Output exactly what appears from the line containing "Instruction: Select the" to the end of the data below, and nothing more.
##### Data for this exercise
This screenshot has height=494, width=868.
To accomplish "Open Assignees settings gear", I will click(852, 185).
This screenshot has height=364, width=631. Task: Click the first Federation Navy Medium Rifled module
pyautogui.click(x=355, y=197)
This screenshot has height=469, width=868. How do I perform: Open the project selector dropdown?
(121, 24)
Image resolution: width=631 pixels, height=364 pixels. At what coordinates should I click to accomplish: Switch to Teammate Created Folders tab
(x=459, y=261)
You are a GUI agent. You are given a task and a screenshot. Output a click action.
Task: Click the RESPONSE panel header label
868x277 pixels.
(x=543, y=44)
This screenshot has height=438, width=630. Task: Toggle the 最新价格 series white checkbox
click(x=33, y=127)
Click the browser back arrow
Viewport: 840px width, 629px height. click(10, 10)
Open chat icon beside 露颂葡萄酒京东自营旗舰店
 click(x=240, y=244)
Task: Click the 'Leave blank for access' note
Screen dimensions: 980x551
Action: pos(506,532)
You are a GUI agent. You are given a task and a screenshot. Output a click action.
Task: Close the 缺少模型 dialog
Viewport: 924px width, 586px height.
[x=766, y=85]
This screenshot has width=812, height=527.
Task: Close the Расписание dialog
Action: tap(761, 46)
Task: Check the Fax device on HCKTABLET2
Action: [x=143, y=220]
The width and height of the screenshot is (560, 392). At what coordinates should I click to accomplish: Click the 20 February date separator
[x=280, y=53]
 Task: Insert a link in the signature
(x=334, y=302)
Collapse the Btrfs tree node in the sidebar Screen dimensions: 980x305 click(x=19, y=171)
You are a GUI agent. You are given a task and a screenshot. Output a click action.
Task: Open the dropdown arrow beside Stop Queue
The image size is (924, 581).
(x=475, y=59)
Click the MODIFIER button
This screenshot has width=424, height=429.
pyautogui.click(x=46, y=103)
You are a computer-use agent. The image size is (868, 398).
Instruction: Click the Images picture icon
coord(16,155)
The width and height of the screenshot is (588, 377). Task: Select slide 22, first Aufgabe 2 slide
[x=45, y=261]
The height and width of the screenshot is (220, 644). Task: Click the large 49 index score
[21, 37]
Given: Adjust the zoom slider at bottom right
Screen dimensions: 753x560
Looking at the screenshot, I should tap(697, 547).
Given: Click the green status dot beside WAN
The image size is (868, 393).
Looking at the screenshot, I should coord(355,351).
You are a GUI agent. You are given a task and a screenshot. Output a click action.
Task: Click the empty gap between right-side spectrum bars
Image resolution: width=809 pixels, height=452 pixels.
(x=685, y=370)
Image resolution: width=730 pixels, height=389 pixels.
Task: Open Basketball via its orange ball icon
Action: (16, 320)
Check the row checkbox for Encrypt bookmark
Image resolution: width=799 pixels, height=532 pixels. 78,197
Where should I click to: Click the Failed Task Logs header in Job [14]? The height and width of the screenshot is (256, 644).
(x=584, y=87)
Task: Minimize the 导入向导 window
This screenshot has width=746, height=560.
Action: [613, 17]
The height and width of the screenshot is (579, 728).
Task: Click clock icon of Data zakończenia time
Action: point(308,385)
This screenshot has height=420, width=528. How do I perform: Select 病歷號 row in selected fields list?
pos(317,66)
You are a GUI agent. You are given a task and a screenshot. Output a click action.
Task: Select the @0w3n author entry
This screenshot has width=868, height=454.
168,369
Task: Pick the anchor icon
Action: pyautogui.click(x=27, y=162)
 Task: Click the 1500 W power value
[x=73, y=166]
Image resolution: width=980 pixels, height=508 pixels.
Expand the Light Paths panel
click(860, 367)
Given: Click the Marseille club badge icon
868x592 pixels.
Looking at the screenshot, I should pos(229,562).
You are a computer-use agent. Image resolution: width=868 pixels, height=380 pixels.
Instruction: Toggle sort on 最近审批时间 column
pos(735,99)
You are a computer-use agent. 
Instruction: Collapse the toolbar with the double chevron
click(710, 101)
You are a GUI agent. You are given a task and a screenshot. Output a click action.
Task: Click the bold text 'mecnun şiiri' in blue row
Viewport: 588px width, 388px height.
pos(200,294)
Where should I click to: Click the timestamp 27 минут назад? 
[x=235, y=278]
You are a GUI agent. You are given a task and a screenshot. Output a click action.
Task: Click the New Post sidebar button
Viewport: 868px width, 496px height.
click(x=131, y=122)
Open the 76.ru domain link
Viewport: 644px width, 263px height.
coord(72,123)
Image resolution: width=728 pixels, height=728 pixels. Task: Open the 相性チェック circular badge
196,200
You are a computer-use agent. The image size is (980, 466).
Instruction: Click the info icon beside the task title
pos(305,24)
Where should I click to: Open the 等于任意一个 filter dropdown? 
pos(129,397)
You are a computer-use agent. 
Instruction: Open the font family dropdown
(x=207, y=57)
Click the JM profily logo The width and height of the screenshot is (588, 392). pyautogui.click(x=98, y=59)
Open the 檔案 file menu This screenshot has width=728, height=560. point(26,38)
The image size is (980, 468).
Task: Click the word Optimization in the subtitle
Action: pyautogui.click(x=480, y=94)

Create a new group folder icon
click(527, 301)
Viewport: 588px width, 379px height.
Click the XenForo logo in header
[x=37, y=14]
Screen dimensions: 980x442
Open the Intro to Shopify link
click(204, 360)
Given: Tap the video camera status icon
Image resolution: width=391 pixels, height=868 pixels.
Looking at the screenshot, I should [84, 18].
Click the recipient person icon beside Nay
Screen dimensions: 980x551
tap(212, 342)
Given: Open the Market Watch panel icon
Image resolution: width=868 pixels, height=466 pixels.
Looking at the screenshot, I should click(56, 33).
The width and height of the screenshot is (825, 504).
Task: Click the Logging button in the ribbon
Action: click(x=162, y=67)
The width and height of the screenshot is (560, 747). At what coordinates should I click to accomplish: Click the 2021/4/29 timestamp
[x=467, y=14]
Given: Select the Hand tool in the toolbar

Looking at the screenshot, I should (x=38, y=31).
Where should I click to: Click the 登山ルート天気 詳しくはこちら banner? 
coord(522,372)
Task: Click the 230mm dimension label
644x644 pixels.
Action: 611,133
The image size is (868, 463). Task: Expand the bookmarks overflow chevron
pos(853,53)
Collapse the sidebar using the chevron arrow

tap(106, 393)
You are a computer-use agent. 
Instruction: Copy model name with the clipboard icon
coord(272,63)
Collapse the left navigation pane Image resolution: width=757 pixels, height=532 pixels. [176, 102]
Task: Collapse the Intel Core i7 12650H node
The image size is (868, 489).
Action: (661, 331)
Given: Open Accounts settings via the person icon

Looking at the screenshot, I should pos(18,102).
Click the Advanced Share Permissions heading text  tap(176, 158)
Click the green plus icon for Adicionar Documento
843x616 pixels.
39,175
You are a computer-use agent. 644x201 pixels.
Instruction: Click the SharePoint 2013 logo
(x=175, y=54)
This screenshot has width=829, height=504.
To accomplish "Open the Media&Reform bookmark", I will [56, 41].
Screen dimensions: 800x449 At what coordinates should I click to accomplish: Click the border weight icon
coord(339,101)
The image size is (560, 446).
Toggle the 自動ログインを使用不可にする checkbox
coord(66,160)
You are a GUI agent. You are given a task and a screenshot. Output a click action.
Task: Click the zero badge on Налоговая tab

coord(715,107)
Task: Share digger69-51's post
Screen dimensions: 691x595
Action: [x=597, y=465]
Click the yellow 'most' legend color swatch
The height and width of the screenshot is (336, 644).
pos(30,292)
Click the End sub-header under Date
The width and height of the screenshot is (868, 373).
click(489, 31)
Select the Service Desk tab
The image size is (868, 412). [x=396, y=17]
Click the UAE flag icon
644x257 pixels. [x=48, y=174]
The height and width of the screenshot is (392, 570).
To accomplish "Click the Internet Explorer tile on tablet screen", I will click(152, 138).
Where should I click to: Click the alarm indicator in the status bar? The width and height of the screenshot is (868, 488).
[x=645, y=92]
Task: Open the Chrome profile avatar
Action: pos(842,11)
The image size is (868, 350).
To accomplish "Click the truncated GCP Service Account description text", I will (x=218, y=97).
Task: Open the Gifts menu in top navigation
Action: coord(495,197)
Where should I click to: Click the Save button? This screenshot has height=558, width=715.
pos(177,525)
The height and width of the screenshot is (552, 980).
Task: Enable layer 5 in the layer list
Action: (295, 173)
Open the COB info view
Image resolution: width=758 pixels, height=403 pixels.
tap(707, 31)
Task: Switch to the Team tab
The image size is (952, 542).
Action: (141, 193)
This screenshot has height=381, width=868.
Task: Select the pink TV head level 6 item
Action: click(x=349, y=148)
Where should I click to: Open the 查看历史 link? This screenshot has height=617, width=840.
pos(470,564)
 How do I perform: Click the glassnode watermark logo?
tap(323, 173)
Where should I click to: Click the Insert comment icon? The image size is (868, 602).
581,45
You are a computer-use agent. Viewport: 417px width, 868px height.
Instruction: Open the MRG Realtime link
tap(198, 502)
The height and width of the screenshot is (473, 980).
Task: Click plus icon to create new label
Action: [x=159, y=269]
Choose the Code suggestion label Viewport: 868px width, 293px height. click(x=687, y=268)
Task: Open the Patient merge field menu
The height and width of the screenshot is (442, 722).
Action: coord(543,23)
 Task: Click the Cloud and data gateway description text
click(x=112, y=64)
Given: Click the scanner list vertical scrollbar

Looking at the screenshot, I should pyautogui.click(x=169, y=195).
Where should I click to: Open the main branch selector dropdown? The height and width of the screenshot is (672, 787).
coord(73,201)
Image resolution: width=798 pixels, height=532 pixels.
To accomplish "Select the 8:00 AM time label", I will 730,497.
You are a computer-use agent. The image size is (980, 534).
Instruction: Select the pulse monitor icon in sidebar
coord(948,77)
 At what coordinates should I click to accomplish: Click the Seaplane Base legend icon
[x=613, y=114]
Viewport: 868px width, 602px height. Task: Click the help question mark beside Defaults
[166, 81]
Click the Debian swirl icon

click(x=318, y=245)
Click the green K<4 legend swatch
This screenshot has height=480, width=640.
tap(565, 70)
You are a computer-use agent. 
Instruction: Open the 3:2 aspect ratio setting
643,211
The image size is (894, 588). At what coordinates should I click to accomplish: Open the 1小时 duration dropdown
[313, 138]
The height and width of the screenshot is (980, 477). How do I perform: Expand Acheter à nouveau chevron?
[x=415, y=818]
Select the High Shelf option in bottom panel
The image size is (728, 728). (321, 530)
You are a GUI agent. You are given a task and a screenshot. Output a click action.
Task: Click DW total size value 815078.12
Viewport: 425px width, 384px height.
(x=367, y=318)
##########
▶ [Written response]:
Instruction: Select the pulse monitor icon in sidebar
coord(948,77)
 At what coordinates should I click to accomplish: Click the Seaplane Base legend icon
[x=613, y=114]
Viewport: 868px width, 602px height. Task: Click the help question mark beside Defaults
[166, 81]
Click the Debian swirl icon

click(x=318, y=245)
Click the green K<4 legend swatch
This screenshot has height=480, width=640.
tap(565, 70)
You are a computer-use agent. 
Instruction: Open the 3:2 aspect ratio setting
643,211
The image size is (894, 588). At what coordinates should I click to accomplish: Open the 1小时 duration dropdown
[313, 138]
The height and width of the screenshot is (980, 477). How do I perform: Expand Acheter à nouveau chevron?
[x=415, y=818]
Select the High Shelf option in bottom panel
The image size is (728, 728). (321, 530)
You are a GUI agent. You are given a task and a screenshot. Output a click action.
Task: Click DW total size value 815078.12
Viewport: 425px width, 384px height.
(x=367, y=318)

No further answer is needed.